GIVEN RECORDS ->
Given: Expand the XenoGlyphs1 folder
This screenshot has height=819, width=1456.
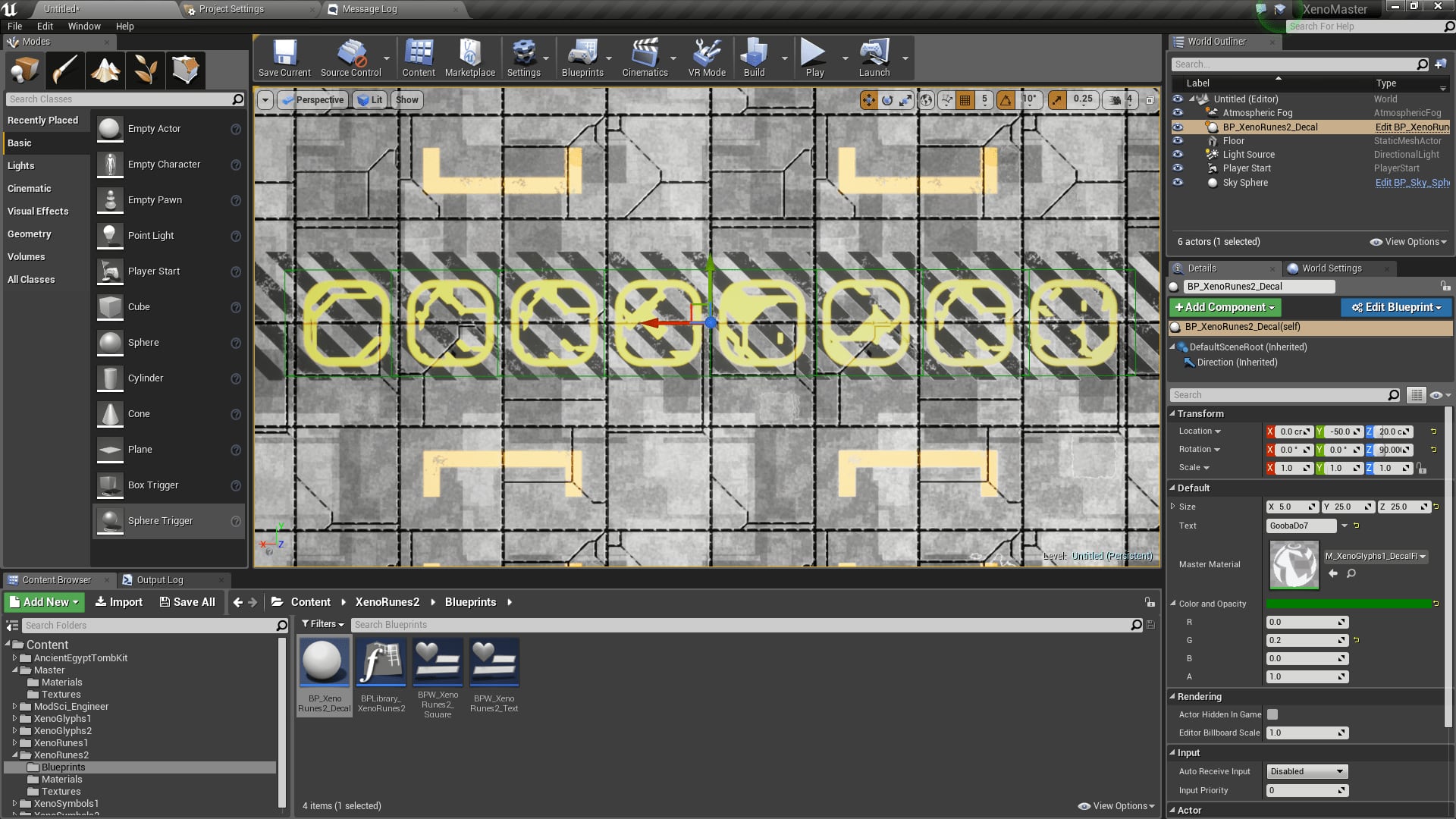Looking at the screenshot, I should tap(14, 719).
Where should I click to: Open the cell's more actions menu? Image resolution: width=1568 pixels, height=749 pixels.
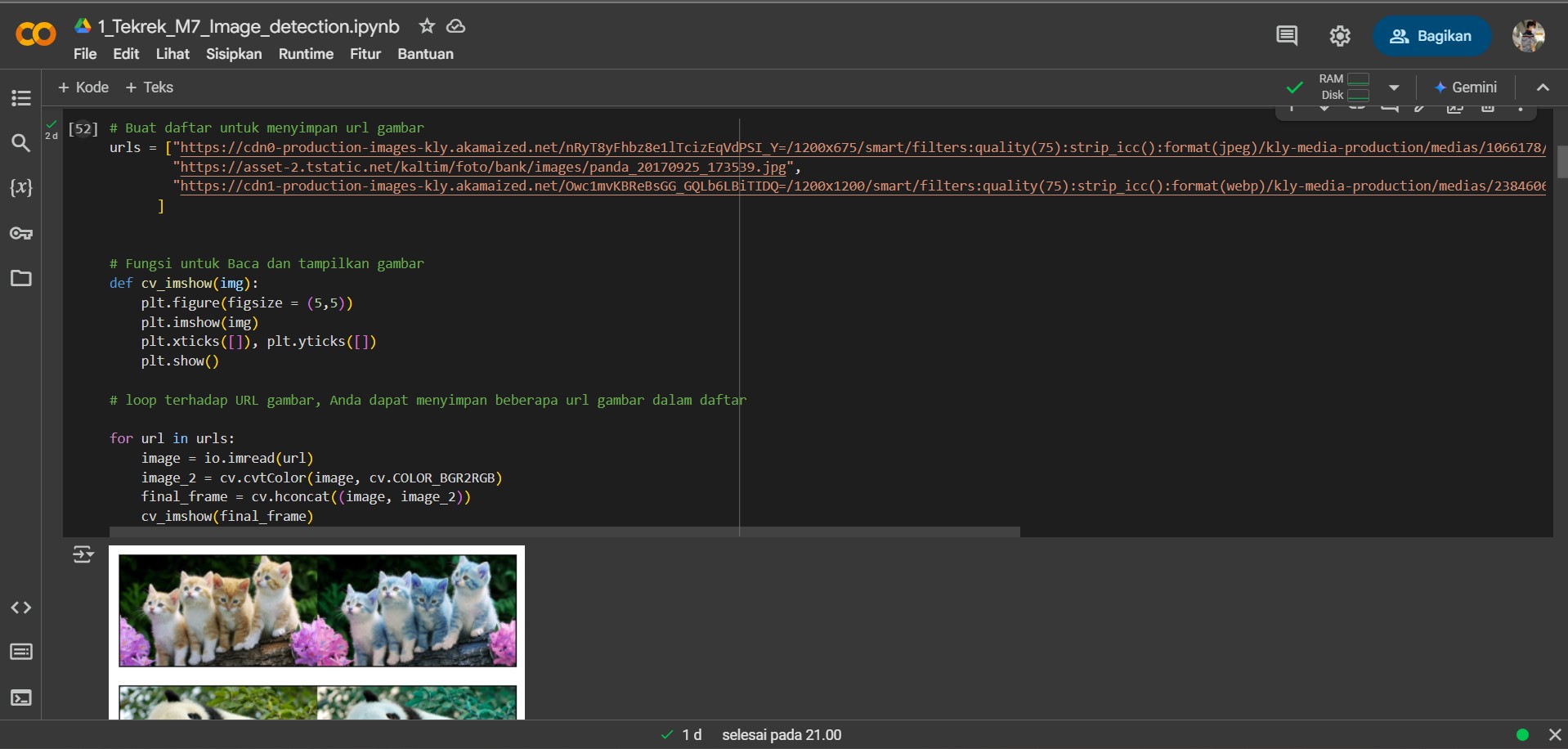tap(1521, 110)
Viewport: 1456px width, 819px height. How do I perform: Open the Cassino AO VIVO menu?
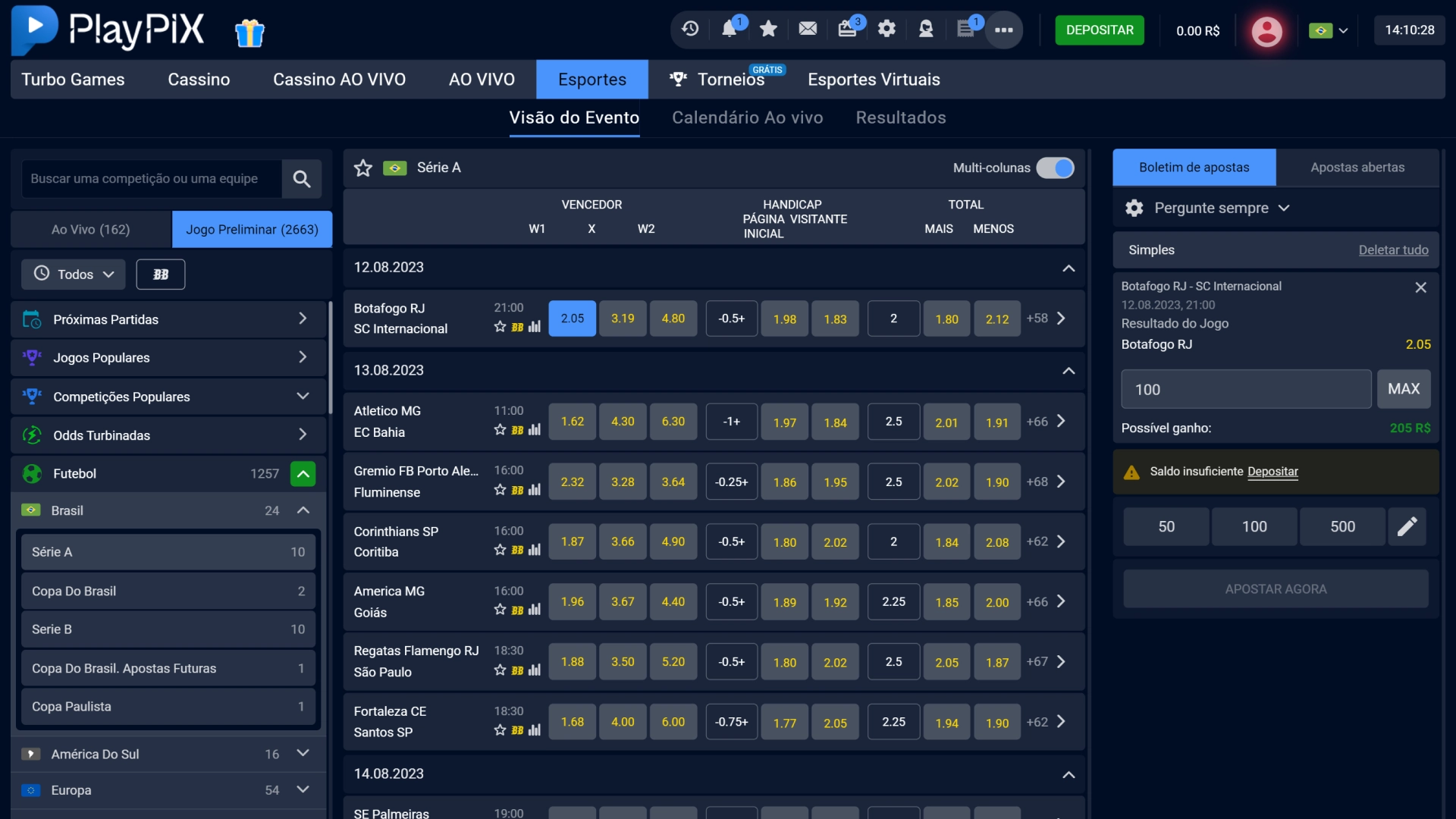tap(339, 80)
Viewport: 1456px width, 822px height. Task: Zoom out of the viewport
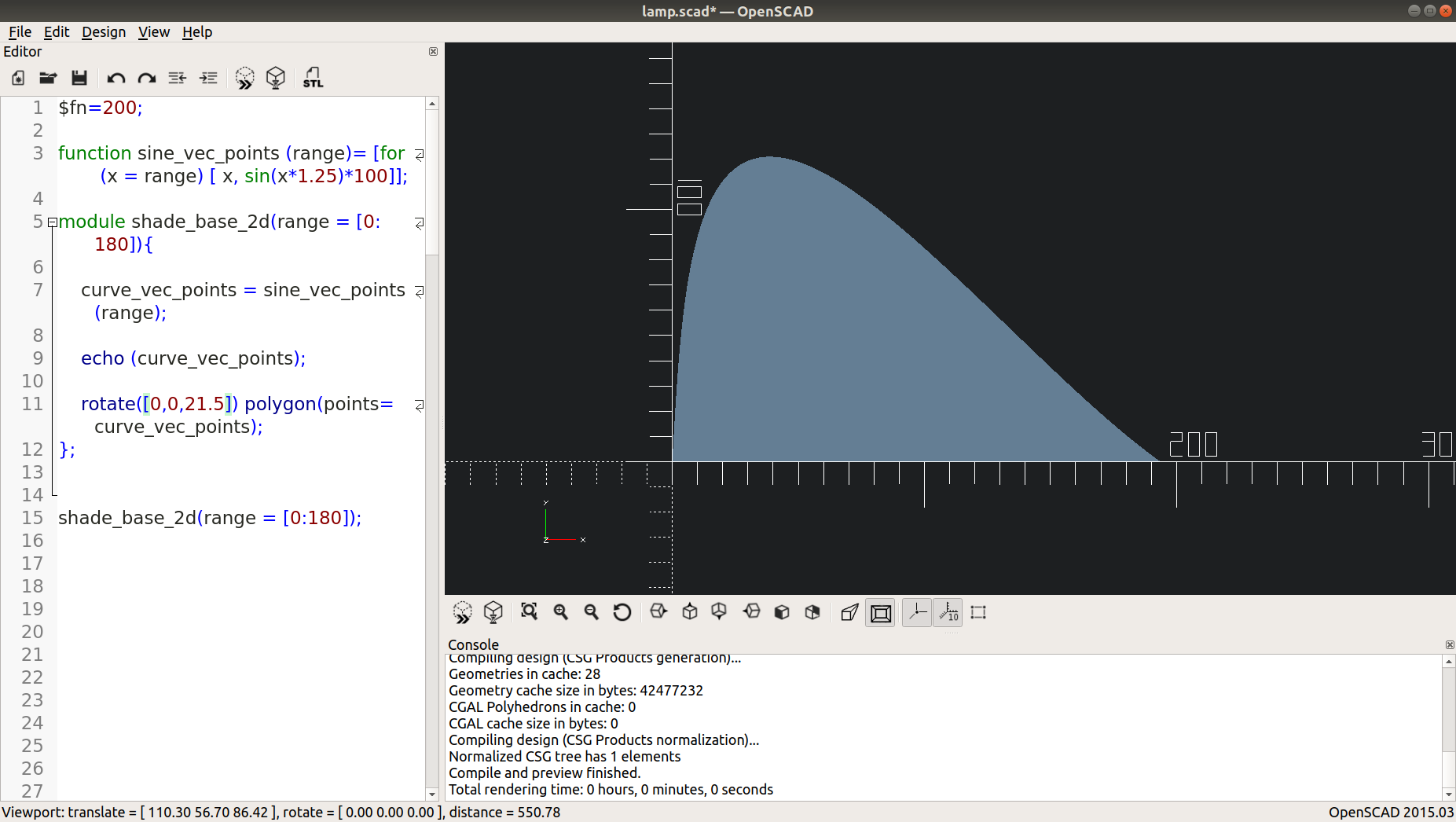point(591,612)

WHAT IS REQUIRED ->
Write the records out in full, word for word; leave every picture behind.

TASK RESPONSE ->
Given: Expand the XenoGlyphs1 folder
This screenshot has height=819, width=1456.
Looking at the screenshot, I should tap(14, 719).
Where should I click to: Open the cell's more actions menu? Image resolution: width=1568 pixels, height=749 pixels.
tap(1521, 110)
Viewport: 1456px width, 819px height. How do I perform: Open the Cassino AO VIVO menu?
tap(339, 80)
Viewport: 1456px width, 822px height. Task: Zoom out of the viewport
point(591,612)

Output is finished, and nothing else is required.